Selected passage:
A computer program is a list of instructions such as a particular application program and/or an operating system. The computer program may for instance include one or more of: a subroutine, a function, a procedure, an object method, an object implementation, an executable application, an applet, a servlet, a source code, an object code, a shared library/dynamic load library and/or other sequence of instructions designed for execution on a computer system.


The computer program may be stored internally on computer readable storage medium or transmitted to the computer system via a computer readable transmission medium. All or some of the computer program may be provided on transitory or non-transitory computer readable media permanently, removably or remotely coupled to an information processing system. The computer readable media may include, for example and without limitation, any number of the following: magnetic storage media including disk and tape storage media; optical storage media such as compact disk media (e.g., CD-ROM, CD-R, etc.) and digital video disk storage media; nonvolatile memory storage media including semiconductor-based memory units such as FLASH memory, EEPROM, EPROM, ROM; ferromagnetic digital memories; MRAM; volatile storage media including registers, buffers or caches, main memory, RAM, etc.; and data transmission media including computer networks, point-to-point telecommunication equipment, and carrier wave transmission media, just to name a few.


A computer process typically includes an executing (running) program or portion of a program, current program values and state information, and the resources used by the operating system to manage the execution of the process. An operating system (OS) is the software that manages the sharing of the resources of a computer and provides programmers with an interface used to access those resources. An operating system processes system data and user input, and responds by allocating and managing tasks and internal system resources as a service to users and programs of the system.


The computer system may for instance include at least one processing unit, associated memory and a number of input/output (I/O) devices. When executing the computer program, the computer system processes information according to the computer program and produces resultant output information via I/O devices.


The connections as discussed herein may be any type of connection suitable to transfer signals from or to the respective nodes, units or devices, for example via intermediate devices. Accordingly, unless implied or stated otherwise, the connections may for example be direct connections or indirect connections. The connections may be illustrated or described in reference to being a single connection, a plurality of connections, unidirectional connections, or bidirectional connections. However, different embodiments may vary the implementation of the connections. For example, separate unidirectional connections may be used rather than bidirectional connections and vice versa. Also, plurality of connections may be replaced with a single connection that transfers multiple signals serially or in a time multiplexed manner. Likewise, single connections carrying multiple signals may be separated out into various different connections carrying subsets of these signals. Therefore, many options exist for transferring signals.


Those skilled in the art will recognize that the boundaries between logic blocks are merely illustrative and that alternative embodiments may merge logic blocks or circuit elements or impose an alternate decomposition of functionality upon various logic blocks or circuit elements. Thus, it is to be understood that the architectures depicted herein are merely exemplary, and that in fact many other architectures can be implemented which achieve the same functionality. For example, local wave field synthesis apparatus 200 may include units 40, 60 and 60a.


Furthermore, those skilled in the art will recognize that boundaries between the above described operations merely illustrative. The multiple operations may be combined into a single operation, a single operation may be distributed in additional operations and operations may be executed at least partially overlapping in time. Moreover, alternative embodiments may include multiple instances of a particular operation, and the order of operations may be altered in various other embodiments.

Exercise set:
A - Name the semiconductor-based memory units that the passage on computer programs gives as examples of nonvolatile memory storage media.
B - In the passage on computer programs, what does an operating system provide programmers with?
C - Continue the passage on computer programs from where it stops.

Given data:
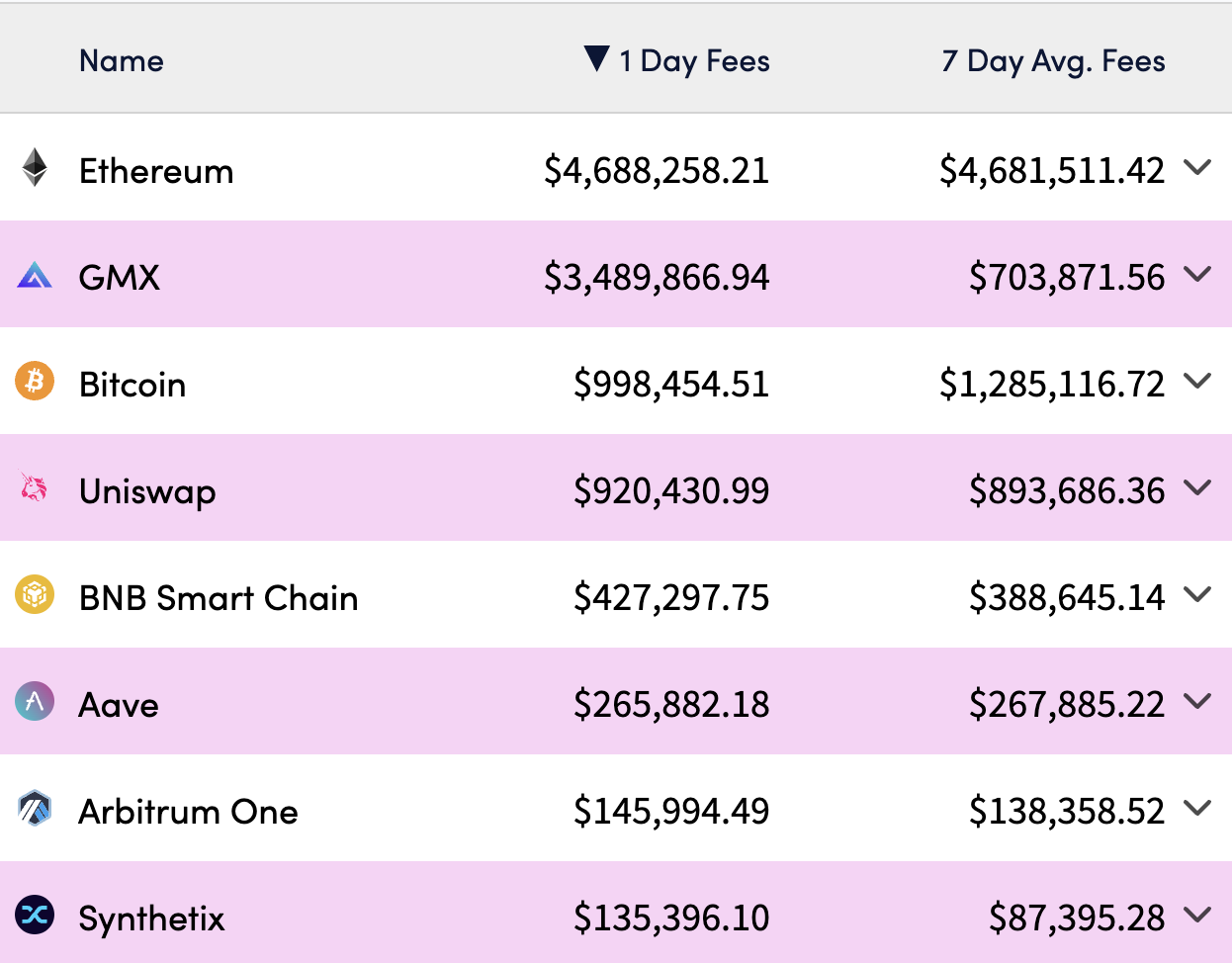
Task: Expand the Ethereum row chevron
Action: coord(1197,168)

Responses to the exercise:
A - FLASH memory, EEPROM, EPROM, ROM

B - An interface used to access the resources of a computer.

C -
Also for example, the examples, or portions thereof, may implemented as soft or code representations of physical circuitry or of logical representations convertible into physical circuitry, such as in a hardware description language of any appropriate type.


Also, the disclosure is not limited to physical devices or units implemented in nonprogrammable hardware but can also be applied in programmable devices or units able to perform the desired device functions by operating in accordance with suitable program code, such as mainframes, minicomputers, servers, workstations, personal computers, notepads, personal digital assistants, electronic games, automotive and other embedded systems, cell phones and various other wireless devices, commonly denoted in this application as ‘computer systems’.

Claims
  • 1. A local wave field synthesis apparatus for driving an array of loudspeakers with drive signals to generate one or more local wave fields at one or more audio zones, the apparatus comprising: a memory storing program codes; anda processor configured to execute the program codes to cause the apparatus to: determine desired sound pressures and desired particle velocity vectors at a plurality of control points, wherein the plurality of control points are located on one or more contours around the one or more audio zones,compute sound pressures and particle velocity vectors at the plurality of control points based on a set of filter parameters,compute an optimum set of filter parameters by jointly optimizing the computed sound pressures towards the desired sound pressures and the computed particle velocity vectors towards the desired particle velocity vectors, wherein computing the optimum set of filter parameters is based on optimizing a cost function:
  • 2. The apparatus of claim 1, wherein determining the desired sound pressures is based on a virtual position of a virtual sound source.
  • 3. The apparatus of claim 1, wherein determining the desired particle velocity vectors is based on computing differences between sound pressures at different control points of the plurality of control points.
  • 4. The apparatus of claim 1, wherein computing the optimum set of filter parameters comprises computing the optimum set of filter parameters separately for different frequencies.
  • 5. The apparatus of claim 1, wherein the control points are arranged on the one or more contours in multiple L-shaped groups.
  • 6. The apparatus of claim 1, wherein the processor is further configured to receive input signals from one or more microphones, and compute the sound pressures and the particle velocity vectors based on one or more transfer functions that are determined based on the input signals.
  • 7. The apparatus of claim 1, wherein the one or more audio zones comprise one or more bright zones and one or more dark zones, wherein desired sound pressures and/or desired particle velocity vectors at dark zone control points located on one or more contours around the one or more dark zones are zero.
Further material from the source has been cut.